New analysis fails to find dark matter 'glow' in the Milky Way's halo

New analysis fails to find dark matter 'glow' in the Milky Way's halo

Searching for signs of dark matter outside of its gravitational effect has failed – but this time it's controversial.

Astronomers have not found that the X-ray glow is the product of one particular candidate for dark matter: sterile neutrinos.

The researchers argue that this is a result that casts a bit of a shadow on this candidate as the leading contender for dark matter, but does not reject it entirely.

Dark Matter is a huge old question mark. Although we cannot detect it directly, we know that it exists because it has a really strong gravitational effect on the matter we see.

For example, matter at the outer edges of galaxies moves faster than it would if it were under the gravitational influence of visible matter alone. And gravitational lensing – the way gravity bends the path of light – is also stronger than we expect. Based on these effects, astronomers have calculated that 85 percent of the matter in the universe is dark matter.

Since we cannot find it, we do not know what it is. There are a number of hypothetical candidates, and astronomers are trying to come up with ways to detect them.

A sterile neutrino is a hypothetical particle. Normal neutrinos, the most abundant particles in the Universe, are similar to electrons, but have no charge and have very little mass, so they barely interact with normal matter. Physicists have suggested that a sterile neutrino will not interact with normal matter at all, except gravitationally.

But these hypothetical neutrinos are also unstable. They should decay into normal neutrinos and electromagnetic radiation. And if they decay like this, then this radiation should be detected. Very weak, but detectable.
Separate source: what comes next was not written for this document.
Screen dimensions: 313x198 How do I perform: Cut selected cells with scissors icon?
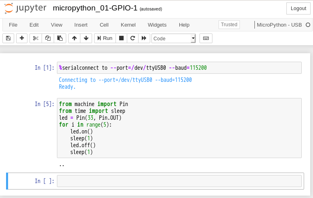36,38
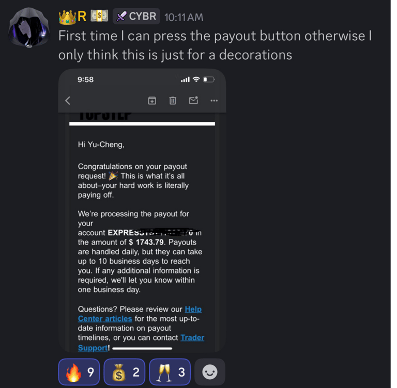
Task: Click the trash delete icon
Action: [x=173, y=101]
As stated in a 2014 study, faint X-rays from sterile decay of neutrinos from distant galaxies were detected, radiation called the 3.5 keV line. But then follow-up studies – one in 2016 on a dwarf galaxy 260,000 light-years away and another in 2017 on a cluster of galaxies 240 million light-years away – failed to confirm the finding.

We know that the Milky Way has a significant dark matter halo, so if sterile neutrinos decay in it, they should be detected around the galaxy.

The team conducted a meta-analysis of 20 years of raw archived X-ray data on the empty space around the Milky Way, where other luminous objects would not interfere with the search for signs of 3.5 KeV emissions. They didn't find one.

'This 2014 paper and subsequent work confirmed that the signal has generated significant interest in the astrophysics and particle physics communities because of the opportunity to learn for the first time exactly what dark matter is at the microscopic level,' said physicist Ben Safdie of the University of Michigan.

“Our results do not mean that dark matter is not a sterile neutrino, but it does mean that – contrary to what was stated in 2014 – there is no experimental evidence to date to indicate its existence.”

The research was published in the journal Science.